Work-based learning programs provide students with the opportunity to learn valuable vocational skills in workplace settings while in high school, often times working directly with business owners. However, in rural districts such as Boone—where the combined populations for its central towns of Albion and Petersburg have declined from 2,332 people in 1990 to 1,936 as of 2015—developing and maintaining a work-based learning program experiences a number of unique barriers. Some of those barriers include finding a wide range of employers and work experiences that match the needs of students and the community, developing relationships with employers, and acquiring funding.

Bird addressed some of these common challenges and described three steps her district used to surmount them when setting up and implementing their work-based learning program, which they termed the Career Academy.

The first step was to involve local business leaders in the design of the Career Academy. The inclusion of these leaders helped the team developing the Career Academy to better understand the needs of the local and statewide business community and helped spark a coalition of other business and industry leaders to take part in the program and help in providing resources.

“If you get them on board, you know that there’s five to 10 others that will too,” said Bird. “And so, I feel like that’s really where we started, with those key connectors and involving them in the conversations.”

Next, she said the team chose the structure of a National Academy Foundation work-based learning system to model the Career Academy on. That meant putting in place curriculum that guides students from career awareness up through career preparation activities.
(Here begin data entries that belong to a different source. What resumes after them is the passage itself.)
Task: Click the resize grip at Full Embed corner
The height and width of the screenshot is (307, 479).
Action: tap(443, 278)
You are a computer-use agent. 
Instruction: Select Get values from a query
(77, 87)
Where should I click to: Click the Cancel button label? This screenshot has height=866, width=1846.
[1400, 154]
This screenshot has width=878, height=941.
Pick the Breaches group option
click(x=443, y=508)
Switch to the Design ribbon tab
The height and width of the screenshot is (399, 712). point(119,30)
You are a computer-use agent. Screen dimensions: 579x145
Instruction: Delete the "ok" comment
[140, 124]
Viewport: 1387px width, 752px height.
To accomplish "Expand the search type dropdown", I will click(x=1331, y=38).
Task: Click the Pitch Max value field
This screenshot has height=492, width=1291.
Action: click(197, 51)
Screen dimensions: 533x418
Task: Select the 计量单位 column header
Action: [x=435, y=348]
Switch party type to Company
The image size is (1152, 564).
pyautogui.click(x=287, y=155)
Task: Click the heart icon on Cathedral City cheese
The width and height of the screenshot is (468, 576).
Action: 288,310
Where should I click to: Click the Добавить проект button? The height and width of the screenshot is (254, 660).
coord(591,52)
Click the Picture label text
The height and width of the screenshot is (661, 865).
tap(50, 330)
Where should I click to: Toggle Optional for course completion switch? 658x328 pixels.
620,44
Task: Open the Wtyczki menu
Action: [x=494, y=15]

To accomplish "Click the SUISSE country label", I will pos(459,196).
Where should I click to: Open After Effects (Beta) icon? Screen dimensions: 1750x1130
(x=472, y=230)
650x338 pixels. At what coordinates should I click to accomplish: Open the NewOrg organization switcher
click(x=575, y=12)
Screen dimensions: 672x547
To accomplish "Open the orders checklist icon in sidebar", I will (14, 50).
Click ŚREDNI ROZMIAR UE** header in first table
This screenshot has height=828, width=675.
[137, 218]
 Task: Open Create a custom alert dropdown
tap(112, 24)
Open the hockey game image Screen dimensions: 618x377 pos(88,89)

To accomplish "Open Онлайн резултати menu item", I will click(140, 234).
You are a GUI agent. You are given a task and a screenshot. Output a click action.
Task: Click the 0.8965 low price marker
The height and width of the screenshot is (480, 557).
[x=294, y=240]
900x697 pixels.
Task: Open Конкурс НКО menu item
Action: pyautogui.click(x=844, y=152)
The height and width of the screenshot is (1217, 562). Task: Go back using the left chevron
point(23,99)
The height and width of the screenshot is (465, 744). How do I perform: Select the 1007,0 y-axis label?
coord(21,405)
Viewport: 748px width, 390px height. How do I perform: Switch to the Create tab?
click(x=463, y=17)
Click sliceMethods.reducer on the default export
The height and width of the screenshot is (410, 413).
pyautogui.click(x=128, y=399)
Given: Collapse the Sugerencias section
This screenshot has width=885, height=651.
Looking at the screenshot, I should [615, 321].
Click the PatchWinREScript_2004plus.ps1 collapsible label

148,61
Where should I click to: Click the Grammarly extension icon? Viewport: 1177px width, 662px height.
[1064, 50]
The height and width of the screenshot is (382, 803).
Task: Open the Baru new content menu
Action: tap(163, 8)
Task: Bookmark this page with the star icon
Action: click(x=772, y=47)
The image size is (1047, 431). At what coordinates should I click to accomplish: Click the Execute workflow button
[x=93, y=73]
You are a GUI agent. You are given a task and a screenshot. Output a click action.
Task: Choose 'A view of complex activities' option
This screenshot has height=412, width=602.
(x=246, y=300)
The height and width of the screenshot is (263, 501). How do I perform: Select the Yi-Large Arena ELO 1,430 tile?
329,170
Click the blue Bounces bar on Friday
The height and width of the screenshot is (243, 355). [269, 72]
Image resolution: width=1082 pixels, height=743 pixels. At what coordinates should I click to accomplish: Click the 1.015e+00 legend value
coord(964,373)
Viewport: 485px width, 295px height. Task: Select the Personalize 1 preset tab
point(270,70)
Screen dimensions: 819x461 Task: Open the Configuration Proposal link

Finally, to develop course curriculum and offerings, teachers were sent to learn from business owners about their work and collaboratively develop curriculum for the work-based learning classes. That meant looking at the future employment goals of students and supporting them, while also supporting the needs of the community’s business owners and potential future industry.

What emerged was the Career Academy’s multistage work-based learning program with four vocational paths.  That program takes students from a basic understanding of going to work, to shadowing and hands-on experience, to a capstone project in which students become part of the workforce. Included in its vocational paths are health and human services, business and technology, animal science and agronomy, and skilled and technical sciences.

Bird explained that students can earn credits through numerous employment opportunities. Those opportunities include a greenhouse, movie theater, and feedlot, among a host of other professional experiences students can choose from. Through those jobs, they are able to learn to conduct agriculture experimentation, run a successful business, and even conduct research on livestock needs.

While the Career Academy has required significant resources, it has also proven widely successful. And as students leave the program more prepared for the future, as a former Boone Central student who returned to her hometown nearly two decades after leaving, she hopes that future includes the continued economic development of the Boone Central towns.